The steep drop [in sales] puts additional pressure on GM and Chrysler, which are rapidly burning through cash while generating very little income from sales. After receiving $17.4 billion from the government in December, both companies say they will still be on the verge of bankruptcy unless they receive another cash infusion from the Treasury Department on March 31.Isn't the answer obvious, let them go into bankruptcy.

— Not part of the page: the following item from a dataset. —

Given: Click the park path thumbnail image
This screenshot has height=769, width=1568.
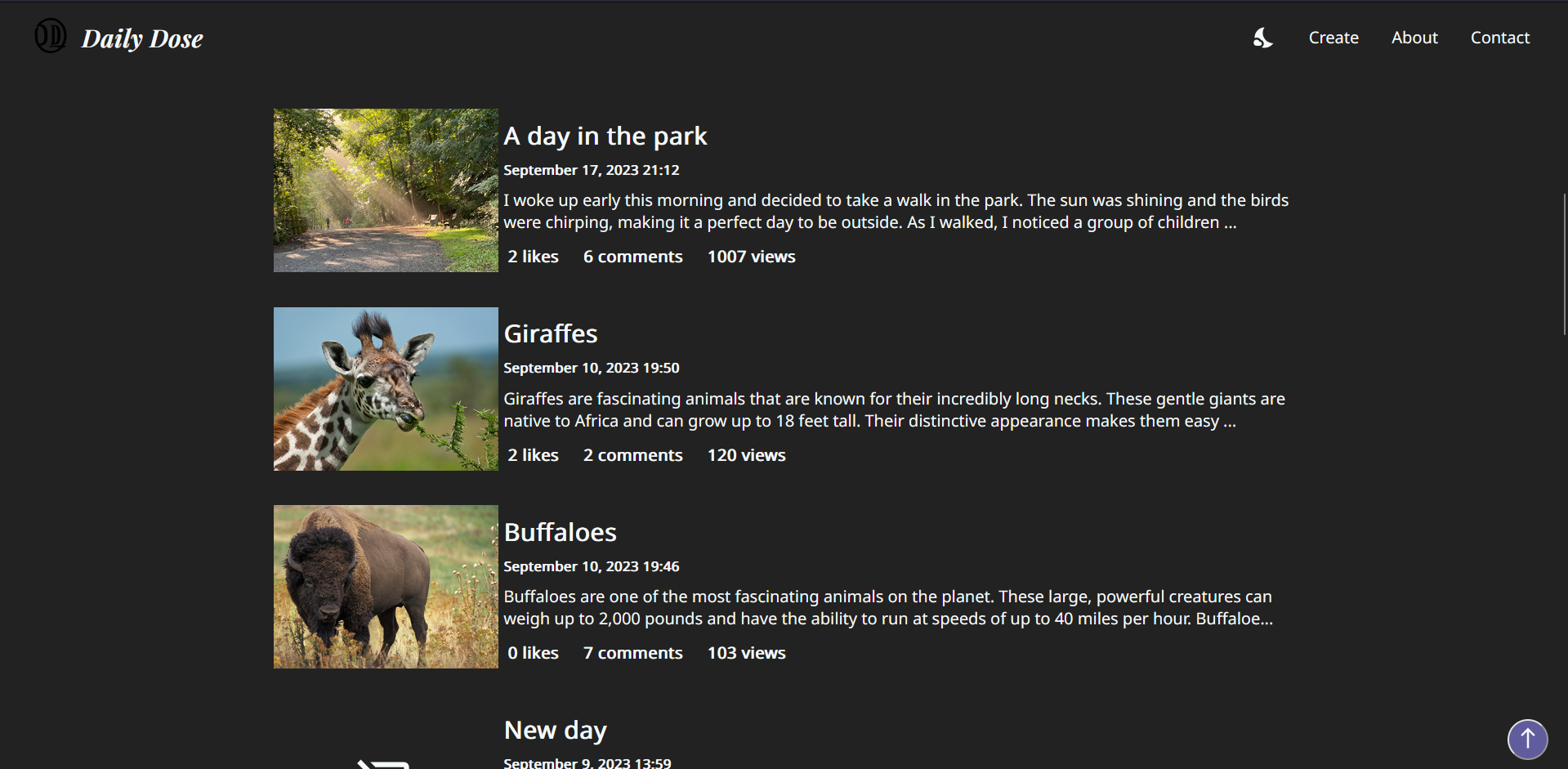Looking at the screenshot, I should tap(385, 190).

Later in the Post's report it is noted that
GM, meanwhile, is requesting financial support from the governments of Canada, Germany, Britain, Sweden and Thailand. Yet the Swedish government hasn't granted the request, forcing Saab to reorganize under court protection. And Germany is still evaluating GM's Opel unit.What is it about auto makers that makes them think that taxpayers, worldwide, want to pay them to produce stuff no one wants? The whole point about falls in profits is that it signals that companies should change what they are doing and how they are doing it, or cut back on production or exit the industry or some combination of these things. Government handouts just delay this necessary adjustment. Removing this market discipline is just bad economics and bailouts by the government gives businesses a reprieve that the market wouldn't give them. Within free markets a firm has to be able to pay the ultimate price for bad decisions or products. But when the government interferes, that discipline is removed. At least it appears that the Swedish government has acted (more) correctly.